Quick Facts
News and Media Literacy
Search Spike:
The Center for News Literacy’s Digital Resource Center has seen a 300% increase in visitors.
Training on the Rise:
News Literacy Project added online PD workshops; media mentions “skyrocketed.”
Hot Topic:
Conferences and conference sessions on news literacy are growing.
Since last year, the Digital Resource Center (DRC), part of the Center for News Literacy at Stony Brook University in New York, has seen a 300% increase in visitors.
At the News Literacy Project in Chicago, social media followers doubled and the number of media mentions “skyrocketed” from a few to 30 just in January. The organization also launched a series of online professional development workshops to meet the demand for training,
Those are just a few examples of how last year’s election season — and the fake articles masquerading as real, campaign-related news — sent educators scrambling for resources on how to help their students critically evaluate the daily onslaught of media messages in their lives.
“There is a perceived crisis among educators about the impact of ‘fake news’ and media use generally, but on ‘the youth’ especially,” says Natasha Casey, an associate professor of communications at Blackburn College in Carlinville, IL. She adds that the high-profile nature of the term “fake news” has helped to “create an entry point for many people who'd never heard of media, information or news literacy before.”
By the numbers
The percentage of more than 1,000 millennial respondents who said they were confident in their ability to pick out false information online, according to MindEdge.

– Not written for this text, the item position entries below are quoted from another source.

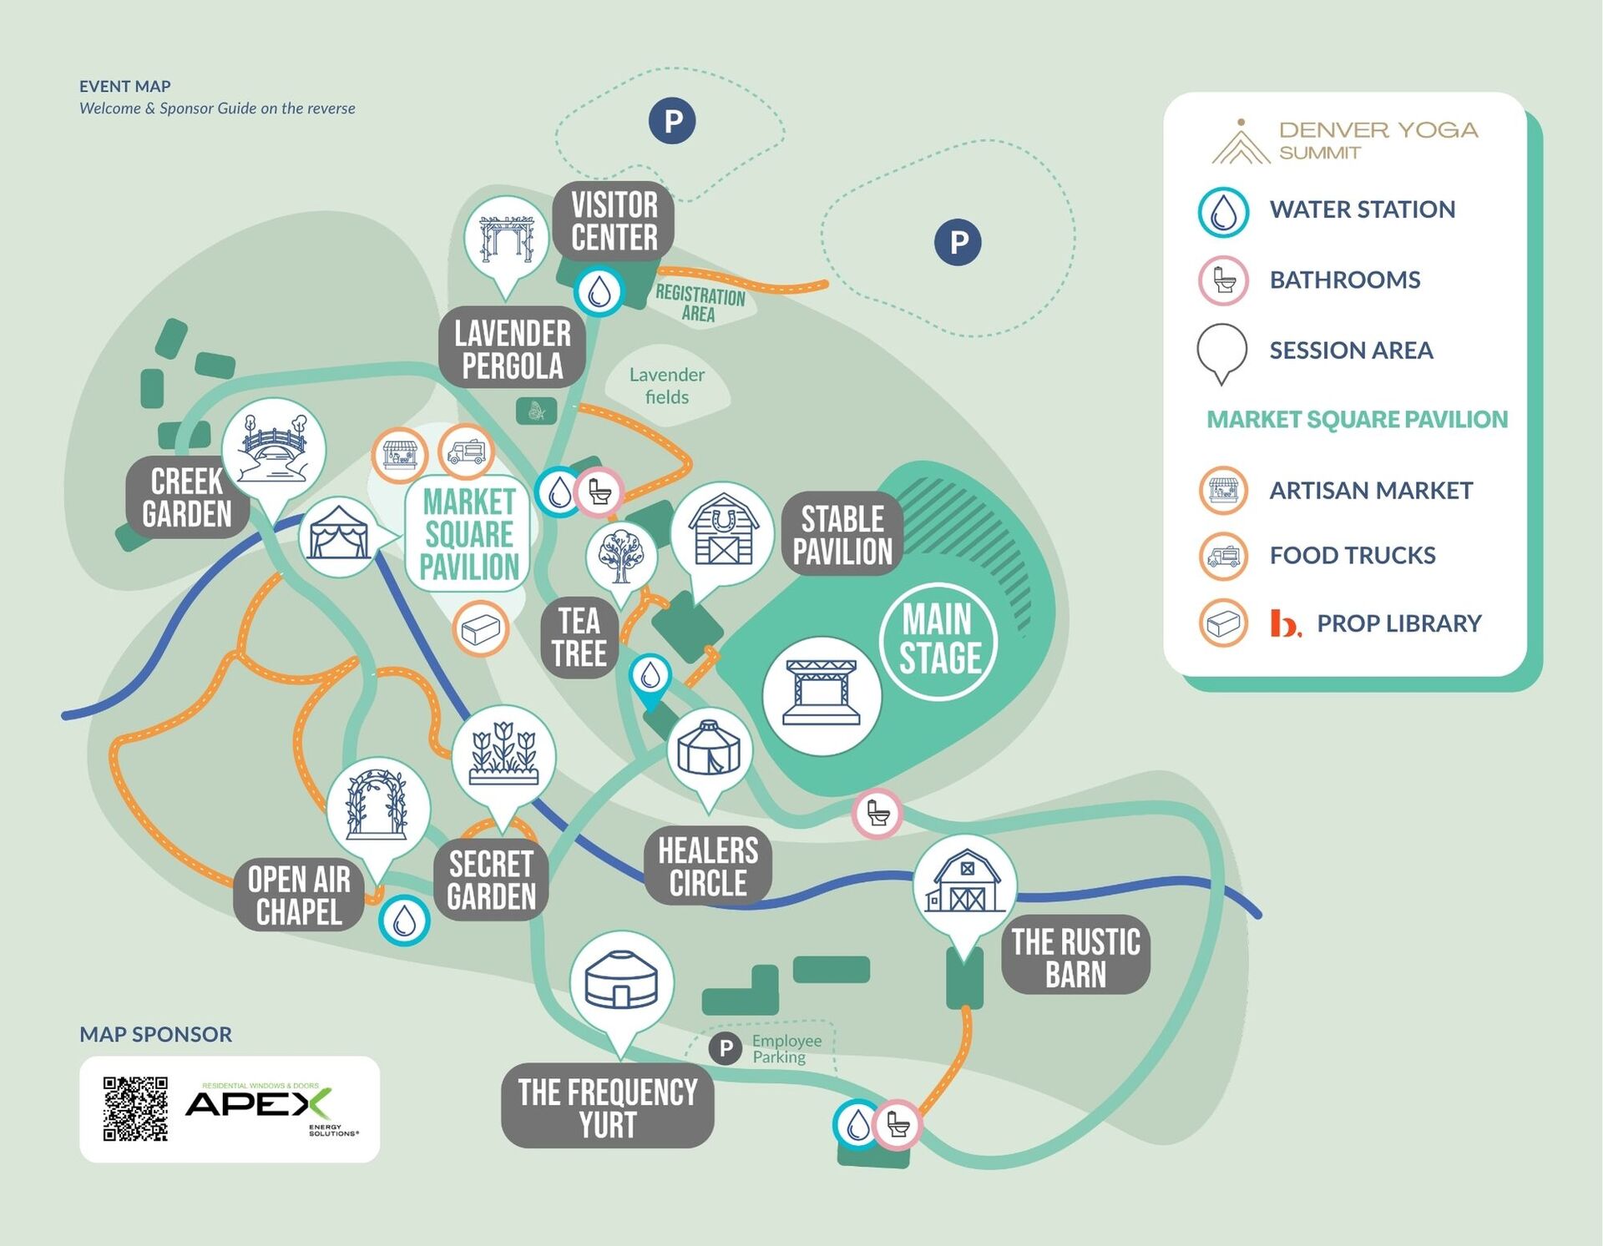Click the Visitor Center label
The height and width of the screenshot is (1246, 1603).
point(614,221)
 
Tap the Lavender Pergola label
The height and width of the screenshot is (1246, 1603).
point(513,349)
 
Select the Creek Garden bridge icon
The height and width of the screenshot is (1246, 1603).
point(274,449)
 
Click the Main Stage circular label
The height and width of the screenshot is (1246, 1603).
point(938,640)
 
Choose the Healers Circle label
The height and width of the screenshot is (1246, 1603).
point(708,866)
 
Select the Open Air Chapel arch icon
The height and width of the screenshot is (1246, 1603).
point(378,808)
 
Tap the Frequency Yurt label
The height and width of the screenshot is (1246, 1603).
point(608,1107)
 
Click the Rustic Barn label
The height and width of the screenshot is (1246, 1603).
point(1076,957)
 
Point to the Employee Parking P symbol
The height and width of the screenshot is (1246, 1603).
point(726,1048)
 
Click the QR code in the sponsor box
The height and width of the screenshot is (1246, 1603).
point(135,1108)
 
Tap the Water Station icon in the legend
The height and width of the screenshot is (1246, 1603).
point(1223,213)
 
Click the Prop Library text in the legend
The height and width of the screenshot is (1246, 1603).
point(1398,623)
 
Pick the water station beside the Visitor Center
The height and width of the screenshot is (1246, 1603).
point(599,291)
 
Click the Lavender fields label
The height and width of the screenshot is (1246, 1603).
point(666,386)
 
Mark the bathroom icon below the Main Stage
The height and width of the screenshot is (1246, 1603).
point(877,813)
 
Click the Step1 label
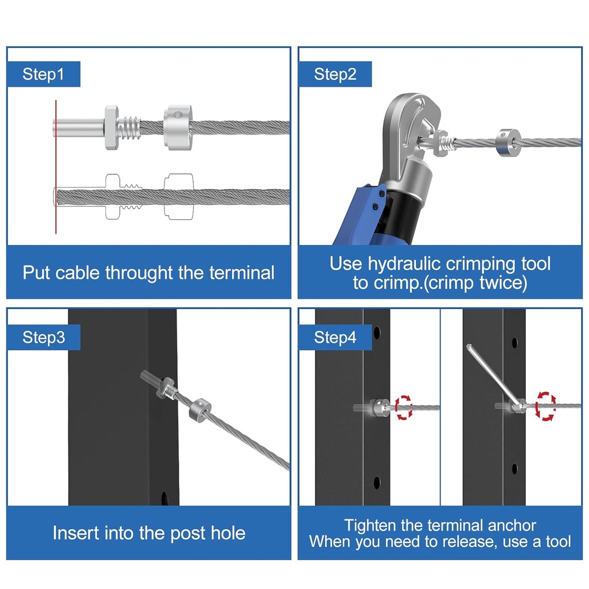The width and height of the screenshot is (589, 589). [43, 74]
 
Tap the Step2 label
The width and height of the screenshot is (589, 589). [335, 74]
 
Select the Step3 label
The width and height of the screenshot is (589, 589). [44, 337]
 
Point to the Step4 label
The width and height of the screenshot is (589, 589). [335, 337]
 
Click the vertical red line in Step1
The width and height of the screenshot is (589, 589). [56, 167]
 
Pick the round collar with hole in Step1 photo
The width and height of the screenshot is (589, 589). [178, 127]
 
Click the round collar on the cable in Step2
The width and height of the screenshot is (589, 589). [508, 143]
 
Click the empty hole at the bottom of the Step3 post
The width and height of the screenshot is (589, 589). [165, 498]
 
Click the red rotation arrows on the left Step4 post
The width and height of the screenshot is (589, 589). [403, 407]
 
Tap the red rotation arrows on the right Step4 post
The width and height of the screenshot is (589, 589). [545, 406]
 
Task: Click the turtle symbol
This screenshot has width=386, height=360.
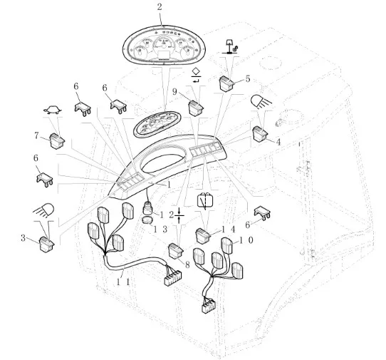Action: tap(53, 110)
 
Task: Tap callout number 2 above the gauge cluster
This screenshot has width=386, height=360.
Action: tap(160, 6)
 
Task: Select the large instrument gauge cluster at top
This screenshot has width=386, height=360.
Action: tap(164, 46)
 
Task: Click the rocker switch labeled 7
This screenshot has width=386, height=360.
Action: tap(57, 140)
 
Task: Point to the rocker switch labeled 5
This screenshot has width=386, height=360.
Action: tap(226, 83)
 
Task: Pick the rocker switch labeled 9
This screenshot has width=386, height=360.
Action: tap(196, 108)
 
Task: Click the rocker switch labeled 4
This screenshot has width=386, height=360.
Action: tap(260, 134)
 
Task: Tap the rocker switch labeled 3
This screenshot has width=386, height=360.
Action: tap(47, 245)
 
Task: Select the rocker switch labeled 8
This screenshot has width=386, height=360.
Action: tap(176, 251)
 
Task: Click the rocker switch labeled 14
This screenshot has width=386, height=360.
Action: tap(203, 236)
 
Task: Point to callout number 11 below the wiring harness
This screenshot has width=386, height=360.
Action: tap(122, 282)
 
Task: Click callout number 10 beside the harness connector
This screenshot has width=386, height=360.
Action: tap(245, 240)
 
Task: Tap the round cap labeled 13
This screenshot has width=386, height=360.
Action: tap(147, 220)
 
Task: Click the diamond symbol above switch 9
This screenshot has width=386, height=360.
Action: tap(196, 71)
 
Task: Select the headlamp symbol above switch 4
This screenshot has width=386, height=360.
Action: tap(261, 102)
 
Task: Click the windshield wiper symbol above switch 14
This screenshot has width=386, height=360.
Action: tap(205, 200)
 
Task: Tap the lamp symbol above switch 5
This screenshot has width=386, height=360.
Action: tap(231, 46)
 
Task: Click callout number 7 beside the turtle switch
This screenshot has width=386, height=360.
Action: tap(37, 135)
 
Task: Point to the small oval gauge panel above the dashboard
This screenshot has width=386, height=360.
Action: tap(157, 124)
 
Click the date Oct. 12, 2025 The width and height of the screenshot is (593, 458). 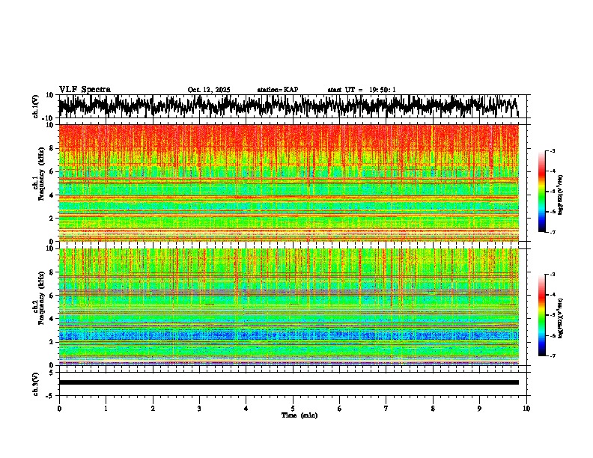coord(208,90)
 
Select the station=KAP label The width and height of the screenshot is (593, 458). coord(277,90)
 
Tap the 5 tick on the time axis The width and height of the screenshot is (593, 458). coord(293,409)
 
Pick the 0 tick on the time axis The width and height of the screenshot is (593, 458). coord(59,409)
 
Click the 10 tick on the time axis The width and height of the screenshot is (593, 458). coord(526,409)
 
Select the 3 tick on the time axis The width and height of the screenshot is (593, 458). coord(199,409)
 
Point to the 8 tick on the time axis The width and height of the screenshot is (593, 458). coord(433,409)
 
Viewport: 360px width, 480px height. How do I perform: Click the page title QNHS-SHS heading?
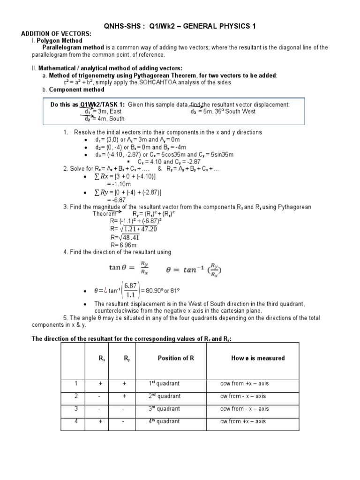click(x=180, y=26)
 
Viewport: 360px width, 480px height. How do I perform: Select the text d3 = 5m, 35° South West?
click(x=223, y=112)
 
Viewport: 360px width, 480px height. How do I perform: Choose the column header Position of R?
click(x=176, y=358)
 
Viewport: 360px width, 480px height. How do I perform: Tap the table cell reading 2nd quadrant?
click(x=164, y=396)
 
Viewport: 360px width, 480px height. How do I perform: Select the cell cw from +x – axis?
click(x=243, y=421)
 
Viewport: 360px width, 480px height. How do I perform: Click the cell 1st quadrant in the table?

The percentage of more than 1,000 millennial respondents who admitted they had inadvertently shared information online that ended up being false, according to MindEdge.
Recent survey research has further strengthened the argument that young people’s digital and media literacy skills are lacking, even though they get the bulk of their news through social media.
A 2016 MindEdge survey of over 1,000 millennials showed only 35% of the respondents said that they were confident in their ability to pick out false information online, and 37% admitted that they had inadvertently shared a false story, a tweet or some other piece of information online. In addition, research by the Stanford History Education Group concluded that today’s “digital natives” often can’t discern the difference between advertisements, sponsored content and genuine news articles.
Project Look Sharp, based at Ithaca College in New York, and News-Decoder, part of the Paris-based nonprofit Nouvelles-Découvertes, or “new discoveries,” are also examples of efforts to meet the growing demand for lesson plans and services that help students understand the news and the news business.
Professional learning opportunities for teachers and librarians, both in the U.S. and internationally, are also more widely available. Michael Spikes, of the DRC, for example, has given 23 workshops this year, and Casey also notes that the number of conferences and conference sessions focusing on issues such as news literacy research and assessment have increased.
Some advocates are taking a legislative approach to increasing opportunities for students to learn and practice news and media literacy skills. A new law in Washington requires schools to show how they will implement media literacy instruction in schools. A similar bill passed the state Senate in California, and an organization called Media Literacy Now has been working with Common Sense Kids Action to craft model legislation for other states.
Experts warn, however, that educators should be wary of quick fixes. Relying only on fact-checking sites such as Snopes and PolitiFact is unrealistic, Casey says. And Spikes notes a recent Yale study showing that tagging Facebook posts as fake “isn't helping users to find the differences between good and bunk information.” He added that “one-off solutions” such as tip sheets or even game-based lessons are inadequate. “We have to keep … involving ourselves in active evaluation
Looking Forward
Despite the divisiveness of the 2016 presidential election, one positive outcome was that it has raised educators’ awareness of how susceptible students are to misleading information. Schools will continue to grapple with where news and media literacy instruction fits in the curriculum and begin to discuss how to measure whether students are acquiring these skills.